JavaScript Quality Assurance Tools and Usage Outcomes

Reviewed by Greg Wilson / 2021-09-28
Keywords: Quality

I believe in tool-based development just as strongly as I believe that we should base our working practices on the best available evidence. I therefore enjoyed Kavaler2019, which looks at how the adoption of linters, dependency managers, and coverage checkers affect four aspects of a project: code churn, number of pull requests, number of contributors, and number of outstanding issues. The specific questions they set out to answer are:

  1. How often do projects change between tools within the same task class?
  2. Are there measurable changes, in terms of monthly churn, pull requests, number of contributors, and issues, associated with adopting a tool? Are different tools within an equivalence class associated with different outcomes?
  3. Are certain tool adoption sequences more associated with changes in our outcomes of interest than others?

After collecting data from GitHub and building some mixed-effects models, their conclusions are:

  1. "Most projects choose one tool within a task class and stick to it for their observed lifetime.

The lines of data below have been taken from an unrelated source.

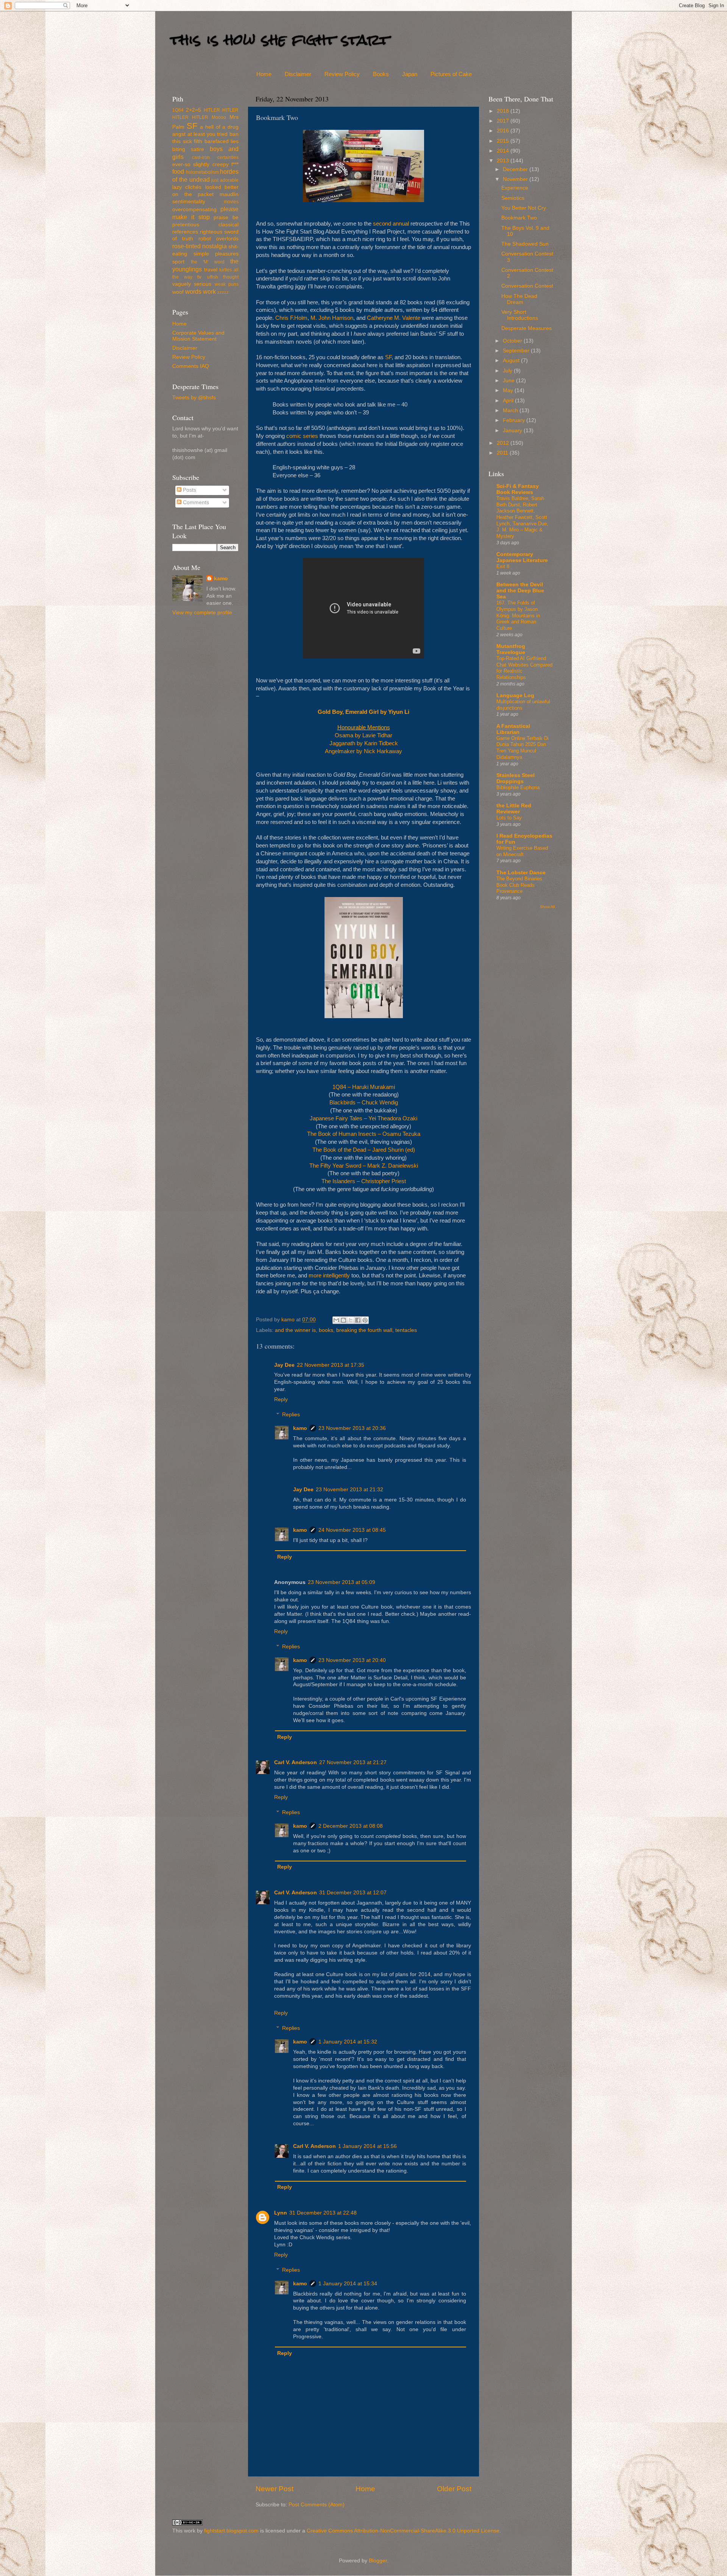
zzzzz (223, 292)
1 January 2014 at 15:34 (347, 2283)
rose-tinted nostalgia (199, 246)
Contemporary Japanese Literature (522, 557)
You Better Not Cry (523, 208)
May (509, 390)
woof (178, 292)
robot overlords (218, 238)
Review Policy (342, 74)
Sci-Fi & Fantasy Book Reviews (517, 489)
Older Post (454, 2489)
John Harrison (335, 318)
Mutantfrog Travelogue (510, 649)
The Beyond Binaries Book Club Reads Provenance (519, 885)
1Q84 (178, 110)
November (516, 179)
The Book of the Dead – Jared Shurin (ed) (363, 1150)
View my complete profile (202, 612)
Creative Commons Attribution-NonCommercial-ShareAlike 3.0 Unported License (403, 2531)
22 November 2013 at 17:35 (330, 1365)
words (193, 291)
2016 (503, 131)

However, when projects adopt additional tools within the same task class, they often move in the same direction as other projects, e.g., JSHint to ESLint."
  2. Their full analysis of impact fills a page and a half, but the short version is, "We find that there are measurable, but varied, associations between tool adoption and monthly churn, PRs, and unique authors for both immediate discontinuities and post-intervention slopes. We find that tools within a task class are associated with changes in outcomes in the same direction, with the exception of ESLint and coveralls for monthly churn. For issues, in all significant cases, tools are associated with a discontinuous increase in monthly issues; however, all significant post-intervention slopes are negative (decreasing issues over time). Regarding issue prevalence, standardJS, coveralls, and david stand out as tools with significant and negative post-intervention slopes."
  3. "Some sequences of tool adoptions are more associated with changes in our outcomes of interest than others. [Translation: sometimes order matters, sometimes it doesn't.] We find that some tool adoption sequences, compared to others consisting of the same tools but in a different order, are associated with changes in opposite directions. [Translation: sometimes adopting A then B moves a metric up but adopting B then A moves the same metric down.]"

Finally, the authors are frank about possible threats to the validity of their work:

The notion of goodness-of-fit in [mixed-effects models] is highly debated, with many available metrics for assessment. We note that our models for RQ2 have relatively low marginal R2 values. However, our conditional R2 are much higher (44.8% to 58.9%), suggesting appropriate fit when considering project-level differences. We also note relatively small effect size for tool interventions and post-intervention slopes. We believe this is expected, as we have controls for multiple covariates that have been shown to highly associate with our outcomes; thus, these controls likely absorb variance that would otherwise be attributed to tools, leading to smaller effect size for tool measures. Finally, as with any statistical model, we have the threat of missing confounds. We attempted to control for multiple aspects which could affect our outcomes and made a best-effort to gather data from as many projects as possible.

Disclaimers like this are part of why I believe that we cannot just present students with the results of empirical studies: we must teach them the data science used to get those results so that they can interpret and evaluate them.

Kavaler2019 David Kavaler, Asher Trockman, Bogdan Vasilescu, and Vladimir Filkov: "Tool Choice Matters: JavaScript Quality Assurance Tools and Usage Outcomes in GitHub Projects". 2019 IEEE/ACM 41st International Conference on Software Engineering (ICSE), 10.1109/icse.2019.00060.

Quality assurance automation is essential in modern software development. In practice, this automation is supported by a multitude of tools that fit different needs and require developers to make decisions about which tool to choose in a given context. Data and analytics of the pros and cons can inform these decisions. Yet, in most cases, there is a dearth of empirical evidence on the effectiveness of existing practices and tool choices. We propose a general methodology to model the time-dependent effect of automation tool choice on four outcomes of interest: prevalence of issues, code churn, number of pull requests, and number of contributors, all with a multitude of controls. On a large data set of npm JavaScript projects, we extract the adoption events for popular tools in three task classes: linters, dependency managers, and coverage reporters. Using mixed methods approaches, we study the reasons for the adoptions and compare the adoption effects within each class, and sequential tool adoptions across classes. We find that some tools within each group are associated with more beneficial outcomes than others, providing an empirical perspective for the benefits of each. We also find that the order in which some tools are implemented is associated with varying outcomes.